Background: Obesity impairs a variety of cell types including adipose-derived mesenchymal stem cells (ASCs). ASCs are indispensable for tissue homeostasis/repair, immunomodulation, and cell renewal. It has been demonstrated that obese ASCs are defective in differentiation, motility, immunomodulation, and replication. We have recently reported that some of these defects are linked to impaired primary cilia, which are unable to properly convey and coordinate a variety of signaling pathways. We hypothesized that the rescue of the primary cilium in obese ASCs would restore their functional properties. Methods: Obese ASCs derived from subcutaneous and visceral adipose tissues were treated with a specific inhibitor against Aurora A or with an inhibitor against extracellular signal-regulated kinase 1/2 (Erk1/2). Multiple molecular and cellular assays were performed to analyze the altered functionalities and their involved pathways. Results: The treatment with low doses of these inhibitors extended the length of the primary cilium, restored the invasion and migration potential, and improved the differentiation capacity of obese ASCs. Associated with enhanced differentiation ability, the cells displayed an increased expression of self-renewal/stemness-related genes like SOX2, OCT4, and NANOG, mediated by reduced active glycogen synthase kinase 3 β (GSK3β). Conclusion: This work describes a novel phenomenon whereby the primary cilium of obese ASCs is rescuable by the low-dose inhibition of Aurora A or Erk1/2, restoring functional ASCs with increased stemness. These cells might be able to improve tissue homeostasis in obese patients and thereby ameliorate obesity-associated diseases. Additionally, these functionally restored obese ASCs could be useful for novel autologous mesenchymal stem cell-based therapies.

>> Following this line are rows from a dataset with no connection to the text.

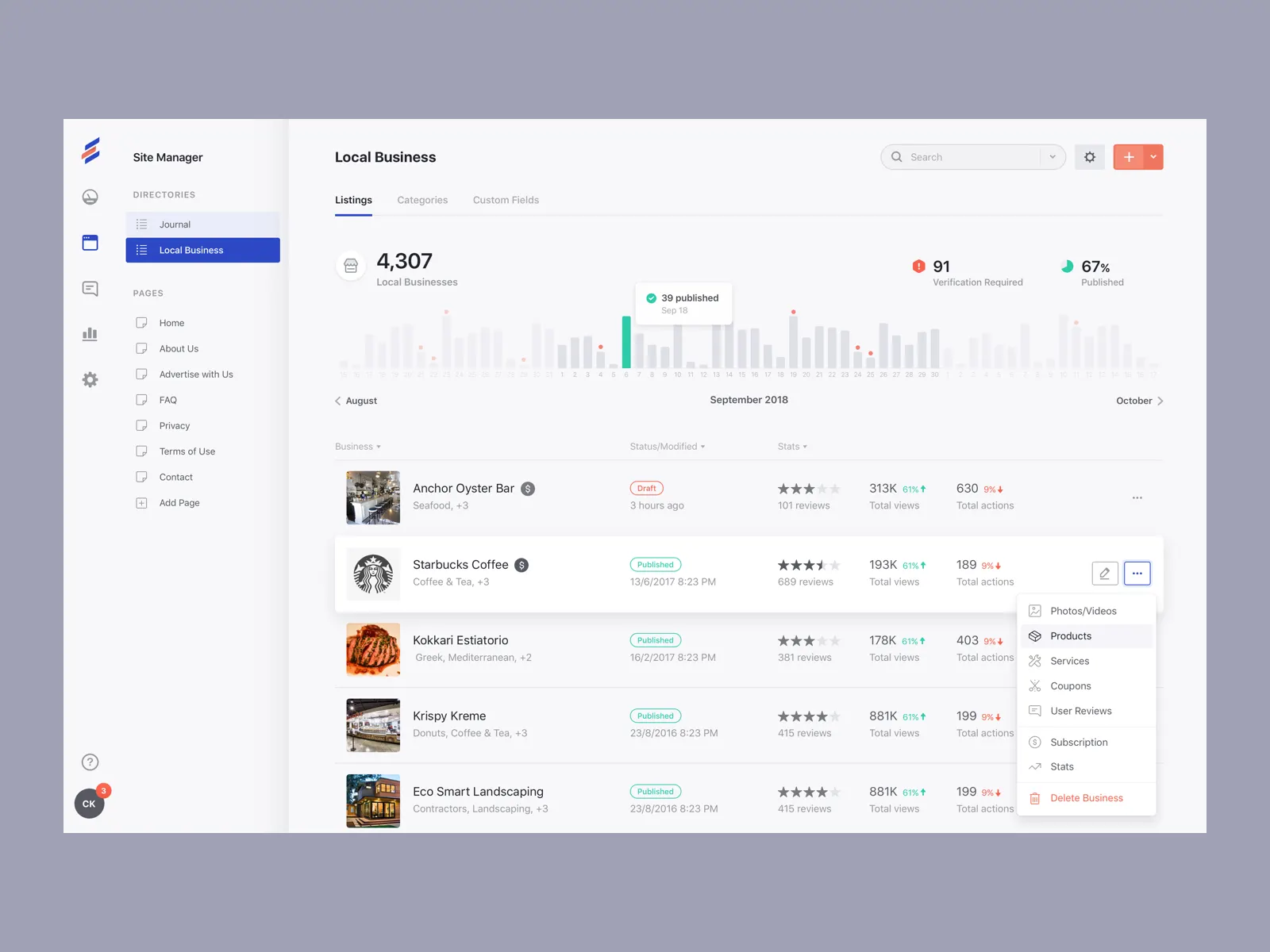The image size is (1270, 952).
Task: Click the highlighted green bar in the chart
Action: point(626,342)
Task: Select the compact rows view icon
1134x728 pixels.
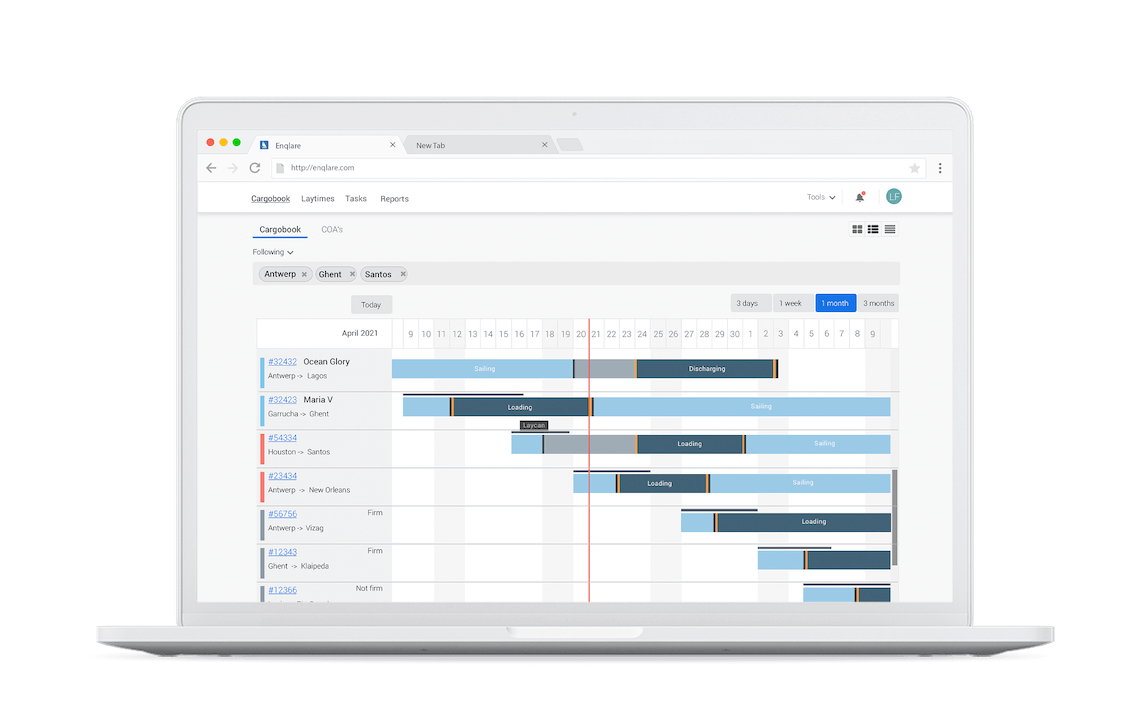Action: point(889,229)
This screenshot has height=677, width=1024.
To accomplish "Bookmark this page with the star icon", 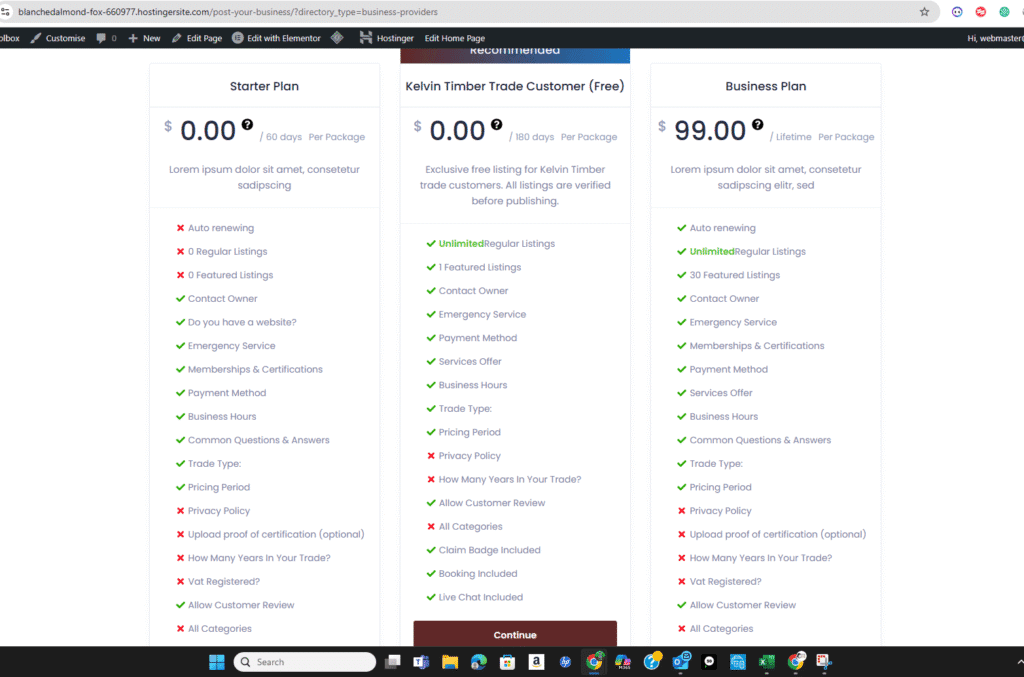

Adipose-derived mesenchymal stem cells (ASCs) have crucial functions, but their roles in obesity are not well defined. We show here that ASCs from obese individuals have defective primary cilia, which are shortened and unable to properly respond to stimuli. Impaired cilia compromise ASC functionalities. Exposure to obesity-related hypoxia and cytokines shortens cilia of lean ASCs. Like obese ASCs, lean ASCs treated with interleukin-6 are deficient in the Hedgehog pathway, and their differentiation capability is associated with increased ciliary disassembly genes like AURKA. Interestingly, inhibition of Aurora A or its downstream target the histone deacetylase 6 rescues the cilium length and function of obese ASCs. This work highlights a mechanism whereby defective cilia render ASCs dysfunctional, resulting in diseased adipose tissue. Impaired cilia in ASCs may be a key event in the pathogenesis of obesity, and its correction might provide an alternative strategy for combating obesity and its associated diseases.